Word and element locating data:
▼▼▼
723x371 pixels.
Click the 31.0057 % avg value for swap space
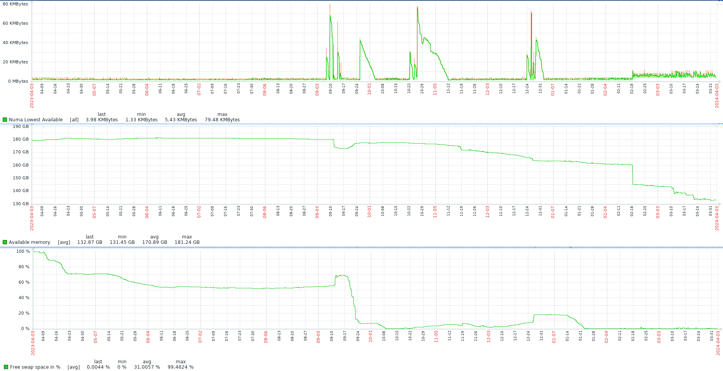147,367
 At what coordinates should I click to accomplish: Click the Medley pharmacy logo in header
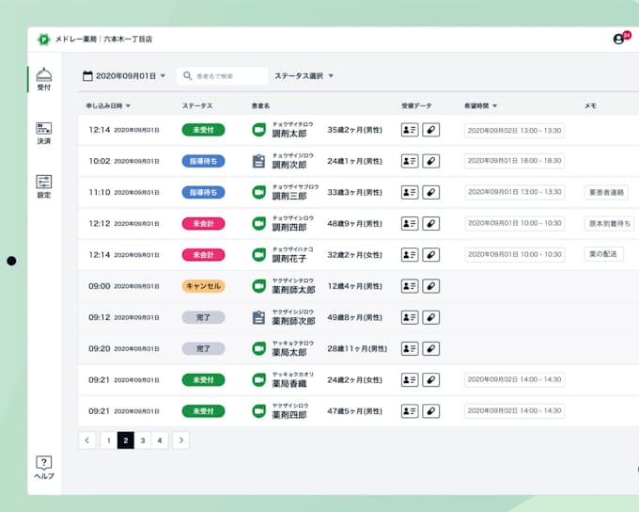[x=43, y=40]
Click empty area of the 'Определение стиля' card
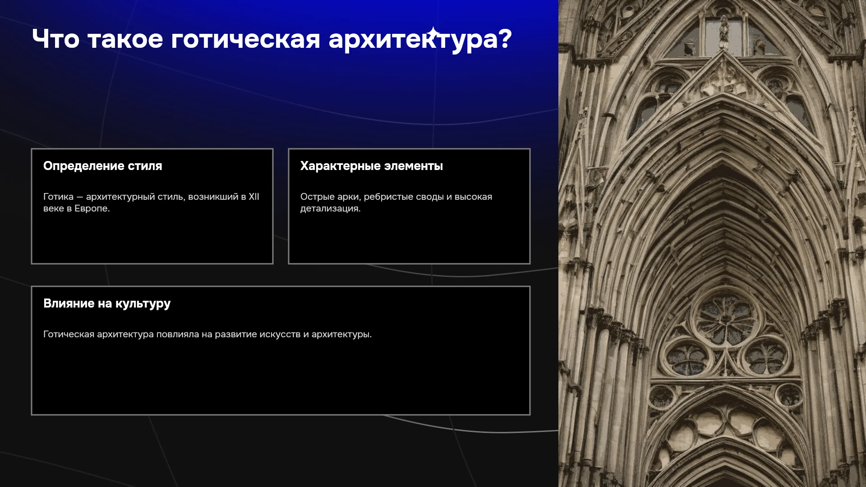The width and height of the screenshot is (866, 487). coord(152,239)
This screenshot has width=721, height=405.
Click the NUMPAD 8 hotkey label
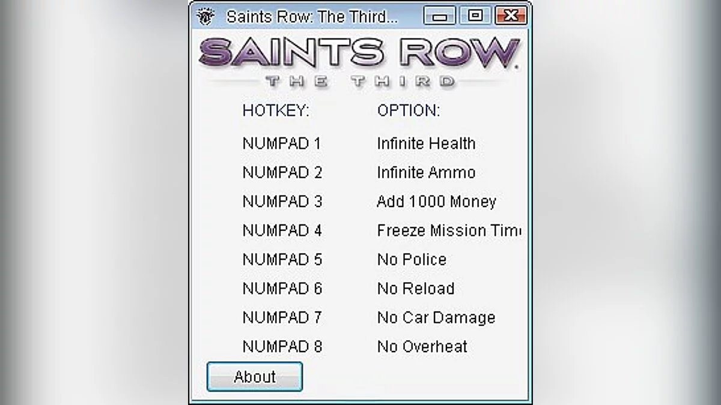(x=282, y=346)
▲▲▲
### [EXERCISE PROMPT]
Copy each line of the data above word for word, leaving out the pictures.

### [RESPONSE TO THIS EXERCISE]
723x371 pixels.
Click the 31.0057 % avg value for swap space
147,367
 At what coordinates should I click to accomplish: Click the Medley pharmacy logo in header
[x=43, y=40]
Click empty area of the 'Определение стиля' card
The width and height of the screenshot is (866, 487). coord(152,239)
This screenshot has width=721, height=405.
Click the NUMPAD 8 hotkey label
(x=282, y=346)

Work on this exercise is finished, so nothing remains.